Collected data:
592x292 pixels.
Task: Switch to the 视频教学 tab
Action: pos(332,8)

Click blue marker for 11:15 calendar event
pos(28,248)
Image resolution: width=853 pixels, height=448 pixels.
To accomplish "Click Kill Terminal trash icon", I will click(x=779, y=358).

==

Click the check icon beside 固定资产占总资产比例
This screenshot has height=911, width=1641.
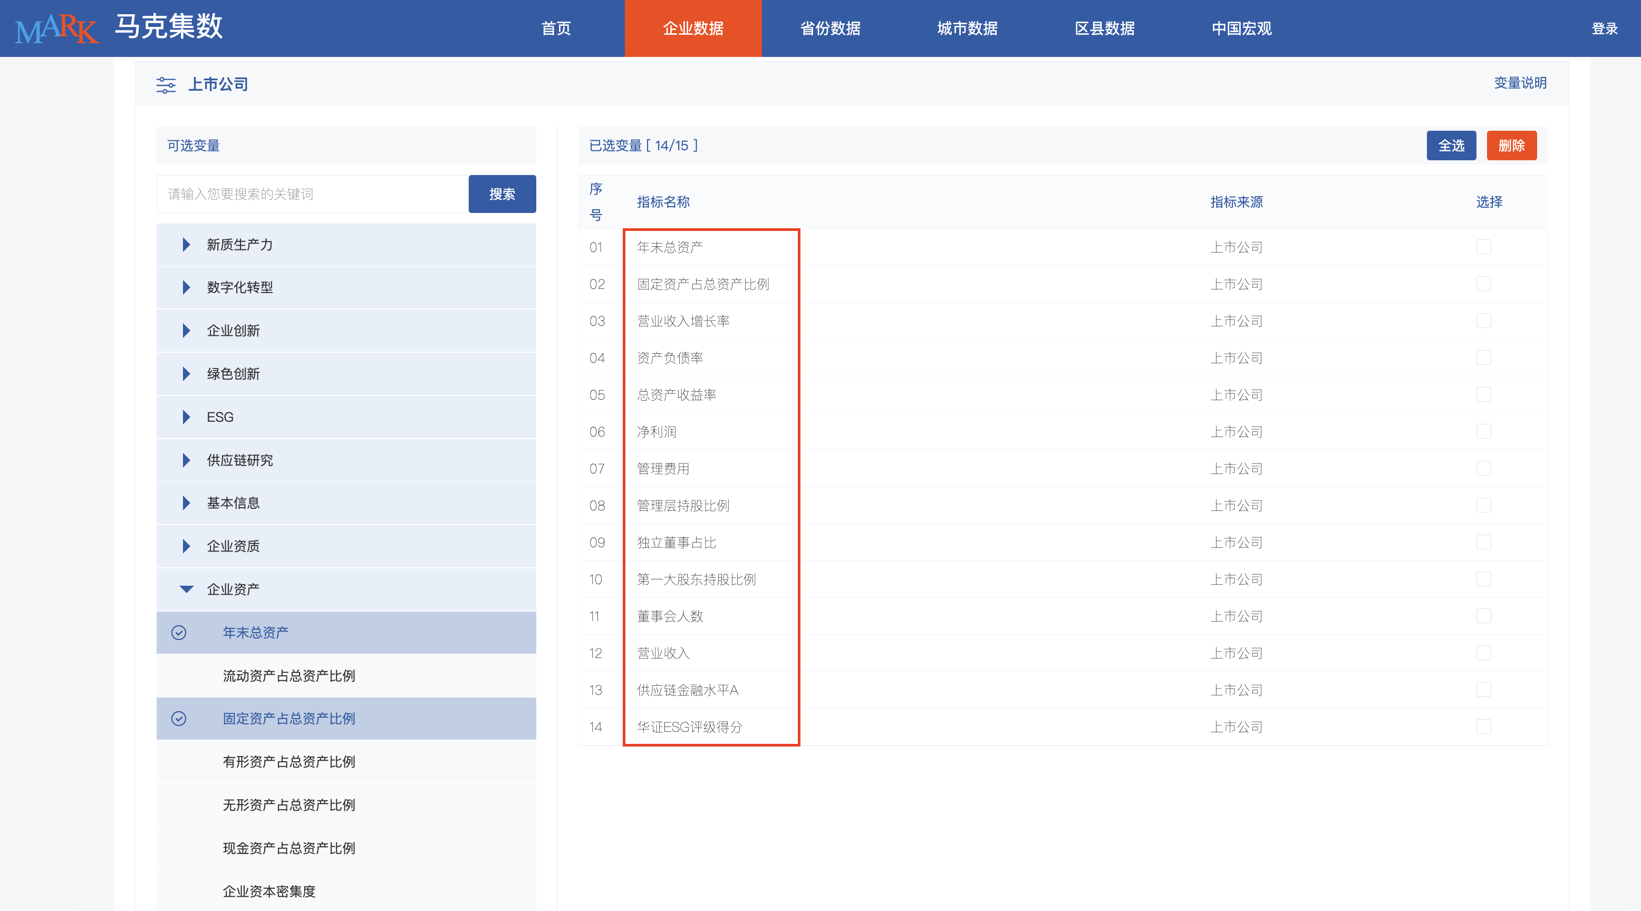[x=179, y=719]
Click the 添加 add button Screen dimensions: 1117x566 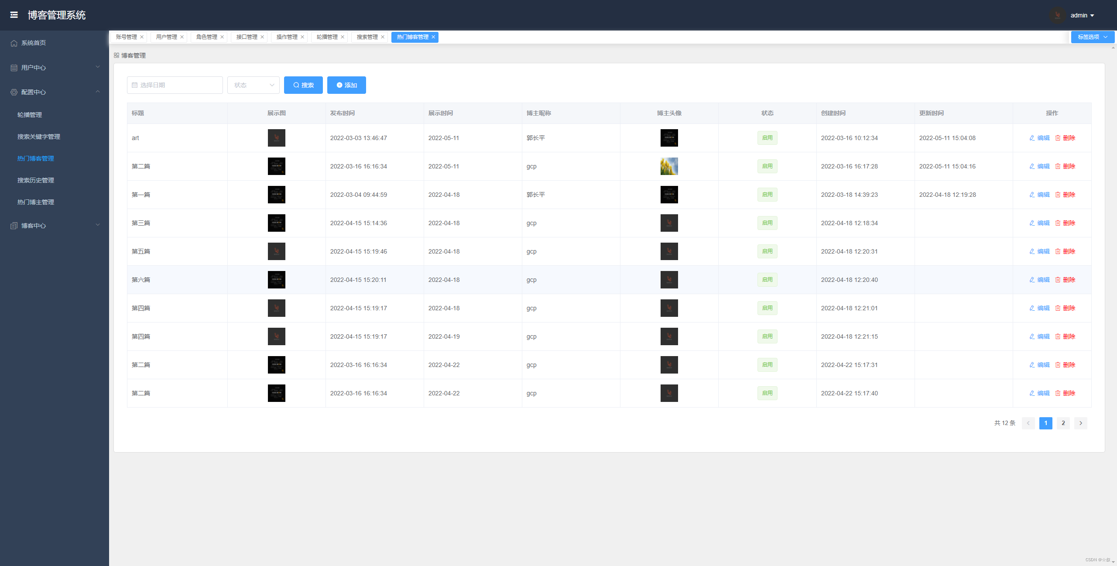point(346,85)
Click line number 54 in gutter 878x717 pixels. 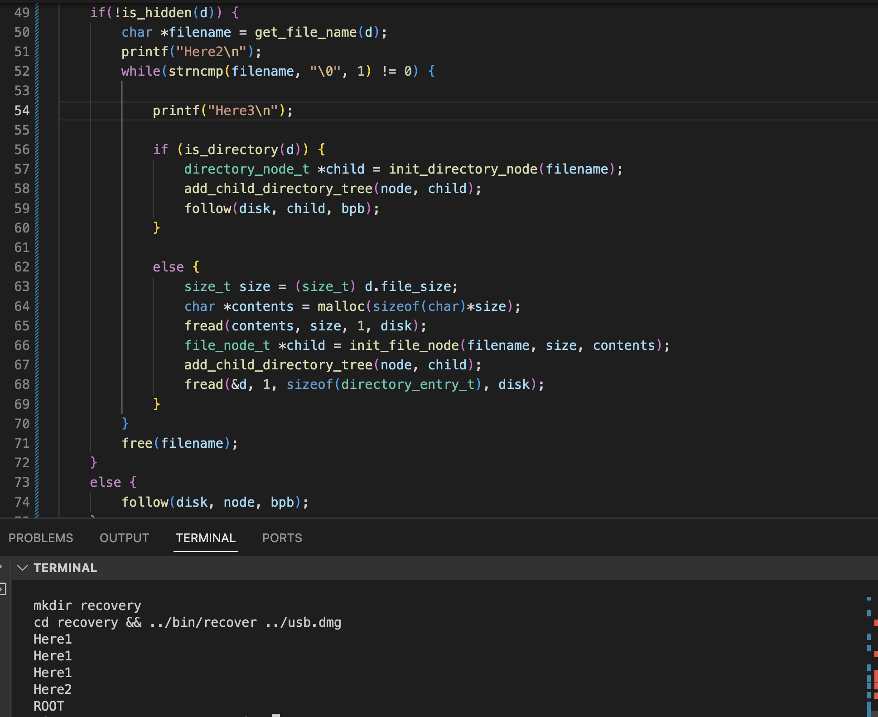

→ Activity: Which of the lines above contain "icon"? Return them all.

→ Answer box:
To accomplish "Click Kill Terminal trash icon", I will click(x=779, y=358).
Click the check icon beside 固定资产占总资产比例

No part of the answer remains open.